More than half of the participants were willing to offer an inference about the researcher’s political ideology. There was an overall tendency to view researchers as more likely to be liberals (which is consistent with actual research on political views among academics). However, the pattern of attributions was affected by the research topic and outcomes. Participants were more likely to:

  • offer an inference about the researcher’s ideology for the four ideologically-relevant topics than the neutral one; and
  • infer that the researcher was a liberal when the research finding showed an intervention to be effective (rather than ineffective) or when the outcome favoured liberals. However, there was not a corresponding pattern of inferring the researcher was conservative for findings that favoured conservatives.

But the participants’ own political attitudes also had an effect on attributions about the researcher. In particular, conservative respondents were more likely to make inferences that the researcher was a liberal when the study’s findings favoured liberals. On the other hand, liberals were not more likely to infer that the researcher was a conservative when the findings favoured conservatives.

What does this tell us?
The results suggest that research findings which support liberal approaches to public policy are more likely to be regarded with scepticism, and that this scepticism seems to be associated with concerns about the ideological bias of the researchers. These perceptions of bias are more likely to come from those who are conservative in general, or who hold conservatively-aligned attitudes on the specific issue the research looked at. These findings seem consistent with a lot of the reactions to research that we see in conservative columns and blogs, and in responses from the commenters on those sites. And although they were explicitly artificial, the descriptions of research findings are similar to what we typically see presented in the mainstream media – brief, superficial and lacking the detail needed for critical evaluation. Under those conditions, there appears to be a tendency to see Leftist influence on the research endeavour – and the source of the research becomes the focus, rather than the integrity and quality of the research itself.

In Australia, we have seen a Senate Committee investigate conservative claims of academic bias in universities and schools. We regularly see scientific research and academic institutions criticised as having philosophical and/or ideological motivations to conduct research that supports certain outcomes (e.g., anthropogenic global warming). This study provides evidence for one type of bias in judgment that may contribute to these types of claims.
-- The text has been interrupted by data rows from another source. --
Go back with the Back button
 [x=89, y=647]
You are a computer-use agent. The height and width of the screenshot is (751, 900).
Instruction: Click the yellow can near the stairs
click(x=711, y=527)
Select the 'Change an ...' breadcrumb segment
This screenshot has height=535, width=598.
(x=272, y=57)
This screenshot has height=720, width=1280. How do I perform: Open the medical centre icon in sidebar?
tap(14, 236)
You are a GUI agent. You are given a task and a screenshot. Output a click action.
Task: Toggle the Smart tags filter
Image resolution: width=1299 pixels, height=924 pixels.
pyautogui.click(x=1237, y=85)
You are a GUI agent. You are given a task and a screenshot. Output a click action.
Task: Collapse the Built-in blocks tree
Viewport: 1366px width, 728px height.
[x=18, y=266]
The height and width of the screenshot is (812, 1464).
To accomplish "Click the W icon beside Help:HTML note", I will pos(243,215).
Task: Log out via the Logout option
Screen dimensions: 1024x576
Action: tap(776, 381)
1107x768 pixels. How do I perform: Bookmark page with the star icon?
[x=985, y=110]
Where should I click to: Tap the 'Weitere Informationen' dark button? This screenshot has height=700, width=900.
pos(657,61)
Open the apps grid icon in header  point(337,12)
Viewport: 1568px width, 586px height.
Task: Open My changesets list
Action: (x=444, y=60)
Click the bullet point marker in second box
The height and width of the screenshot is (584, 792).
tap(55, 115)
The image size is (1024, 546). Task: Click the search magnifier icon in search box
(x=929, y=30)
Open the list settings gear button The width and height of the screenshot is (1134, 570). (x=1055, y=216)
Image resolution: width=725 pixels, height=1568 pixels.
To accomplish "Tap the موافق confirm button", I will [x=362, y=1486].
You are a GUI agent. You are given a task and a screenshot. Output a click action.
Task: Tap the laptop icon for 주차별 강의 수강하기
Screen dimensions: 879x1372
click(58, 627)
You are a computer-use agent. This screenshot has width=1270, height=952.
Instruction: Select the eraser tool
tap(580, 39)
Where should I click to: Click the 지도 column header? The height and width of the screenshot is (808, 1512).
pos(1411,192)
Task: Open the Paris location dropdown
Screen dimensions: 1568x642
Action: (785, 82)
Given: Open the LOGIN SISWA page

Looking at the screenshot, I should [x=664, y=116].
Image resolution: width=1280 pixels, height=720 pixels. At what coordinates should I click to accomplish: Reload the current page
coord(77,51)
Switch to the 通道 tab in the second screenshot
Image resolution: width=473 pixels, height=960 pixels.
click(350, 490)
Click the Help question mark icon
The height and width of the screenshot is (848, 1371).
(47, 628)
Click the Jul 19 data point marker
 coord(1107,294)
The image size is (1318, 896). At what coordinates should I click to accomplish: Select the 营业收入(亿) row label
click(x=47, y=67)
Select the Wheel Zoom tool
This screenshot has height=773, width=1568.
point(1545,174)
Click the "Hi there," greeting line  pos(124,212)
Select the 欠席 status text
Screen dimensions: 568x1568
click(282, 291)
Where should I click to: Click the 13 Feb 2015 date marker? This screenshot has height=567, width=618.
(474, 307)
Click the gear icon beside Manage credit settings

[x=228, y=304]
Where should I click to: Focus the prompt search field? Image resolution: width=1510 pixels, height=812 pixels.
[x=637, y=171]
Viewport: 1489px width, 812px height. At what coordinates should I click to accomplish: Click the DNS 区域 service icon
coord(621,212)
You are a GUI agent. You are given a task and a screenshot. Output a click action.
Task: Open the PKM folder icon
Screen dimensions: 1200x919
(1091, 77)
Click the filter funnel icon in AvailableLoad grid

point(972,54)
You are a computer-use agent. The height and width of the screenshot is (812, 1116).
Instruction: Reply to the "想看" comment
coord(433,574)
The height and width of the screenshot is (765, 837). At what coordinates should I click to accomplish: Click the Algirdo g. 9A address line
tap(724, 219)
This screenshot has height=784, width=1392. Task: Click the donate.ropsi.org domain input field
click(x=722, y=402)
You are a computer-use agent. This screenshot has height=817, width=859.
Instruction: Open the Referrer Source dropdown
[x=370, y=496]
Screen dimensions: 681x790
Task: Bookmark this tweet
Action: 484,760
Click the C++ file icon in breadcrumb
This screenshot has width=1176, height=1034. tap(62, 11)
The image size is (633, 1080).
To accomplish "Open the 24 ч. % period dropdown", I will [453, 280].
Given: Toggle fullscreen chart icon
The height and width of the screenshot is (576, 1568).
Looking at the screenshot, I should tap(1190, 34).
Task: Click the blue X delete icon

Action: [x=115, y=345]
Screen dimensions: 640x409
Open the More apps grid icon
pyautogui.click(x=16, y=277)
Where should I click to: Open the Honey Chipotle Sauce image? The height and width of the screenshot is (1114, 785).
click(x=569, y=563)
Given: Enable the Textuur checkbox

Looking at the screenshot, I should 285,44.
But that doesn’t mean those of us who lean to the left can sit back with a smug sense of self-satisfaction. Liberals still appear to be more suspicious of findings that contradict their existing beliefs. It’s good to be sceptical, but that scepticism needs to be applied equally, without being influenced by the nature of the findings. And as the authors of this study note, the proneness to see liberal but not conservative bias might be because researchers are more likely to be liberals.

Rigorous, objective research should be able to serve as evidence in the debate over public policy. Rather than dismissing any research on ad hominem grounds, everyone involved in that debate needs to focus on the research itself. If the findings are genuinely affected by ideological bias, point to the evidence of ideological contamination in the study. We need to avoid this natural tendency to point to the researcher just because the findings don’t fit with what we believe.

MacCoun, R. J., & Paletz, S. (2009). Citizens’ perceptions of ideological bias in research on public policy controversies. Political Psychology, 30(1), 43-65.